The inn originally allowed only white Christians as patrons. Apple Valley Ranchos Land established racial policies in its covenants, conditions and restrictions (CC&Rs) dated Feb 14, 1946. The restrictions were increasingly relaxed throughout the 1950s as GI Bill money was used to purchase property.

In 1954, screenwriter and producer Roger Corman set part of his movie Highway Dragnet at the inn with extensive shots of the lobby, pool and exterior scenes. In 1956, director Douglas Sirk and producer Ross Hunter utilized the same features as the 'Palm Valley Inn' in the film There's Always Tomorrow.

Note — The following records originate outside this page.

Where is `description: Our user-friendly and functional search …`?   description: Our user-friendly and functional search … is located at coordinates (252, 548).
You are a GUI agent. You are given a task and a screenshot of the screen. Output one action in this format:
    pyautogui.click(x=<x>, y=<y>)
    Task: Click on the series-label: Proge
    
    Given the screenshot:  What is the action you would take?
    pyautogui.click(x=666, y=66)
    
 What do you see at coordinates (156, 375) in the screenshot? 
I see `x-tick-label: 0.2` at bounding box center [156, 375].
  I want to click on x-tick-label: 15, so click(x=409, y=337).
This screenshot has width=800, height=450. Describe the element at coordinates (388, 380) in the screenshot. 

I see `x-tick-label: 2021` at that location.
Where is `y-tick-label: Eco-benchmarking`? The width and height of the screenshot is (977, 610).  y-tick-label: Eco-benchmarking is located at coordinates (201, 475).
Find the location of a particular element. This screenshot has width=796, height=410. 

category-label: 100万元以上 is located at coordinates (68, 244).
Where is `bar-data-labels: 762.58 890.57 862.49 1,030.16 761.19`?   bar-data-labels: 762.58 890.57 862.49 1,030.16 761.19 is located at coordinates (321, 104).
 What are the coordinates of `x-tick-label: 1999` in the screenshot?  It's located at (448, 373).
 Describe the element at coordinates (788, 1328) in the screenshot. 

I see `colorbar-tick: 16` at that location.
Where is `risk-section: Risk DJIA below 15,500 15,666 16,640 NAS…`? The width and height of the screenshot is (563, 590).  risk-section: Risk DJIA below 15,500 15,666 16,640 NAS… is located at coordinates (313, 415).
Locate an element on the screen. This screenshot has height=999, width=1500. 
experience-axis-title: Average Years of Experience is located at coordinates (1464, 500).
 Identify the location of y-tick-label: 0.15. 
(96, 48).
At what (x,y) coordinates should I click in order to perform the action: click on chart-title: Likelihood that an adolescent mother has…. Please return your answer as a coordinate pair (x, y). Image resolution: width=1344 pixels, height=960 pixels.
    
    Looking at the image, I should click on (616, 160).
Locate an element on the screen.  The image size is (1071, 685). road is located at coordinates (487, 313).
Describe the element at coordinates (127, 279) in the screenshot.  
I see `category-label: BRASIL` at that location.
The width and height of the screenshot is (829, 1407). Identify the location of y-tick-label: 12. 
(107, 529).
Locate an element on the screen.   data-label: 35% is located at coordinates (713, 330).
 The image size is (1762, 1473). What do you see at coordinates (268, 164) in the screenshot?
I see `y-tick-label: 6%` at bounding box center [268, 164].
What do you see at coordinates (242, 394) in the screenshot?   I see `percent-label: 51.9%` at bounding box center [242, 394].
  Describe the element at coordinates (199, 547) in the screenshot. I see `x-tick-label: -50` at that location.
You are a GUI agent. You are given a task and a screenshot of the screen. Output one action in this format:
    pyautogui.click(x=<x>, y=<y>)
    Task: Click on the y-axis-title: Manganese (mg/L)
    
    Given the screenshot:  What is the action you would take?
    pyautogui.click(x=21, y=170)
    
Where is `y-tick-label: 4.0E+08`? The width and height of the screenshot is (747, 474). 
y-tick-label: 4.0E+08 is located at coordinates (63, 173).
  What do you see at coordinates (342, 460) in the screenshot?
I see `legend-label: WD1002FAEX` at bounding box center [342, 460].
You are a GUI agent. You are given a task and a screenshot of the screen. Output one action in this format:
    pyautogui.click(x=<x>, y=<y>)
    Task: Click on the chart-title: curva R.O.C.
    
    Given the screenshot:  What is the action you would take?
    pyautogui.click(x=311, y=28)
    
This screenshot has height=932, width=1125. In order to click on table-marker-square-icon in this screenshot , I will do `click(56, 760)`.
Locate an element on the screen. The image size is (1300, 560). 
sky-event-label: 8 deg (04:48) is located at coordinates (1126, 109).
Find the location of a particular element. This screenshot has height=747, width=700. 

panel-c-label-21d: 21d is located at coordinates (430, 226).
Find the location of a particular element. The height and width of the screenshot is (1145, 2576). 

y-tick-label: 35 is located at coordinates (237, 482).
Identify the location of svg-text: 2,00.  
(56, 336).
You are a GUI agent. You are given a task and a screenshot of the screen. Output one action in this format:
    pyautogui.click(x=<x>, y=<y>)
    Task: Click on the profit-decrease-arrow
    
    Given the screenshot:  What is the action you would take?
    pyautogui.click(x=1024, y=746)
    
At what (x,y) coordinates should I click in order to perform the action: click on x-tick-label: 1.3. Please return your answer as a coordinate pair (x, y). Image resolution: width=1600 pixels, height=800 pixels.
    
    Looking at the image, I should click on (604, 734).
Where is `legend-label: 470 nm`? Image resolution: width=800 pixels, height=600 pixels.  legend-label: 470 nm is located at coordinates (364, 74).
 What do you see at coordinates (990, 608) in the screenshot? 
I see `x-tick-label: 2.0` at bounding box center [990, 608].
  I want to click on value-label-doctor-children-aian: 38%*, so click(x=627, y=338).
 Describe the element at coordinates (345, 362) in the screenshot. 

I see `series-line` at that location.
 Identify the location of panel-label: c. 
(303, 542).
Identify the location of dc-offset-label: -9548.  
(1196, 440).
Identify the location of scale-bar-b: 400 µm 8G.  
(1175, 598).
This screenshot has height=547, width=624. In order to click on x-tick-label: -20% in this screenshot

In 1965, movie stars Roy Rogers and Dale Evans and their family became residents of Apple Valley. Roy Rogers leased the inn and restaurant, which was then renamed Roy Rogers' Apple Valley Inn. The Outdoor Steak Fry and the Roy Rogers' Riding Stables, with its haywagon rides and horseback riding, were two popular enterprises attached to the inn. Mel Marion and then Billy Bascom managed the stables. Cowboy artist Earl Bascom and his artist son John worked there from time to time. Roy Rogers' personal horse, Trigger Junior, was frequently boarded at the riding stables.

After many successful years, the inn closed to the public in 1987. It was purchased by the Lakritz Partnership in November 2003 and restored.